When I change driver to "nv", X immediately gives a fatal error and returns to the command line.
I had to append .txt to the filename because the forum software wold not let it through.
This are the lines I would change, in case you have never seen a diff, the lines starting with '-' are the ones I would delete, and the ones starting with '+' are the ones I'd add (most times it's just a trivial change from one to another).
However as said my experience with nv is quite limited. I am not sure if that's the right way to disable xrandr with nv. I don't even know if nv has a working support for xrandr. In any case randr only gave me problems in the past. Maybe it's my brain from the paleolithic the real problem, who knows.
The resolutions are of course mine, you should set yours instead.

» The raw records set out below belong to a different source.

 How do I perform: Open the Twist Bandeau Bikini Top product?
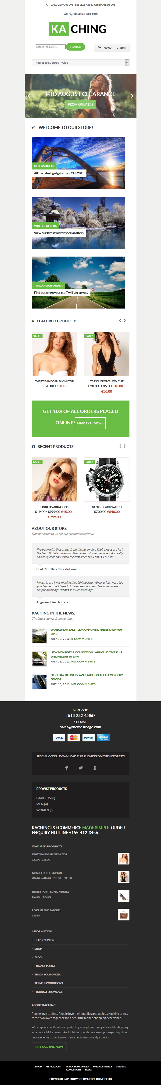pyautogui.click(x=54, y=381)
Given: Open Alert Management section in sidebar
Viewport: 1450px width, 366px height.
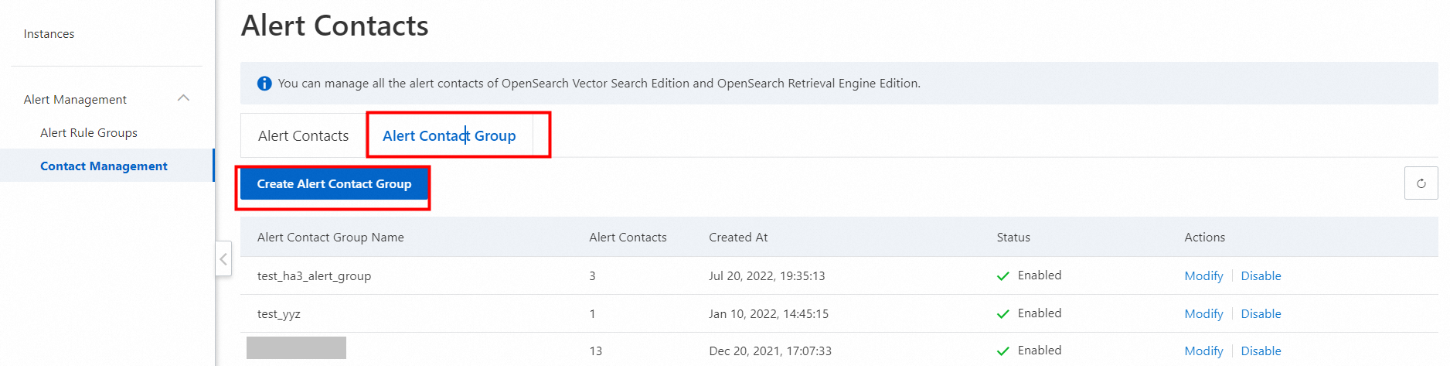Looking at the screenshot, I should (75, 100).
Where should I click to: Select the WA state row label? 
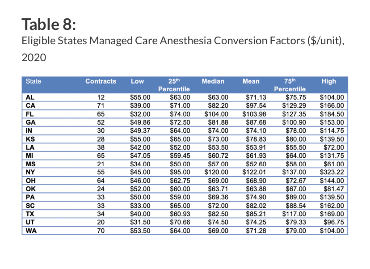click(x=31, y=231)
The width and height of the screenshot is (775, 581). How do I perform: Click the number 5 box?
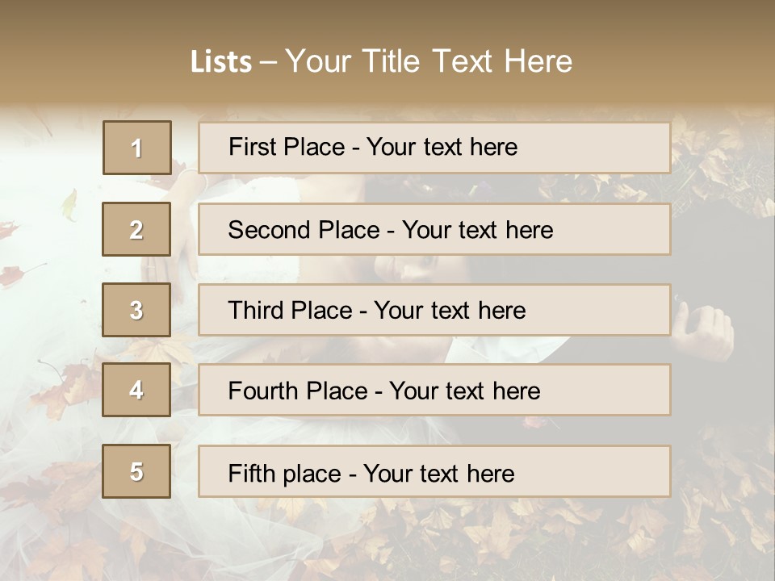point(137,471)
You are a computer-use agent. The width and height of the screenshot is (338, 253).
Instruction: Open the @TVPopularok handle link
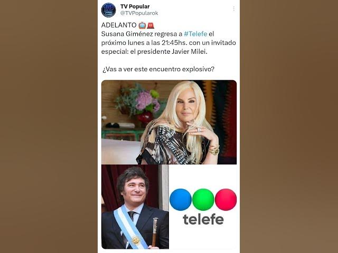point(139,13)
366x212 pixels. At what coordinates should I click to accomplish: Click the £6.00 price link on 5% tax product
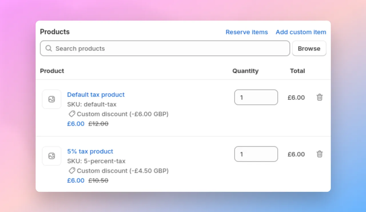(75, 180)
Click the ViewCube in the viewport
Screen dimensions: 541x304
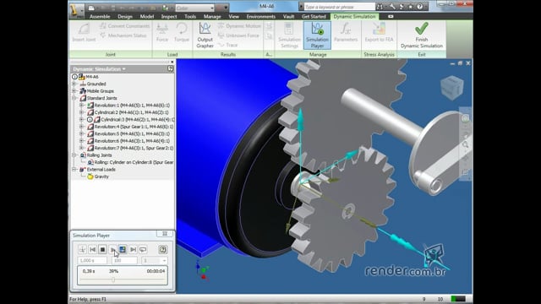coord(452,88)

I don't know how to do that because it happens in command-line mode (so I can't copy/paste), and using tee woundn't work because it goes to stderr. Is there a way to use tee to capture stderr along with stdout?
Yes, there are ways, you can redirect file descriptors at your wish, for example:
Code:
startx >$HOME/mylogfile.txt 2>&1
This works for bash, it might be slightly different for each shell. However, the file descriptor 1 is always stdout, and the second is stderr. That sentence redirects stdout to a file, and then stderr to stdout. You can read more about that here. Note that the order in which you redirect the streams matters.
Also, if you have gpm running you can just select the text with the mouse (yes, even in the console), then open an editor and paste it with middle click. This way is a pain and it won't work for anything bigger than the scroll buffer of your console, so I advice the other method.
The easiest way would probably be to just attach the log file: /var/log/Xorg.0.log, that file will likely contain more detail about the real problem than the startx output, most times.
The driver is failing to load in a nasty way. This kind of thing happens sometimes when the server and the driver are not in sync (different versions, or from different repositories, or compiled against different header versions). So check that everything is sane in that regard, if you used any external (as in non-official) repository try reinstalling the xorg server and all the drivers using the official packages.
If that doesn't work, then please attach the full log file so we can see if there's anything else that I can see. However this kind of error is not usually due to a bogus xorg.conf file, but, as said, I am no master when it comes to "nv".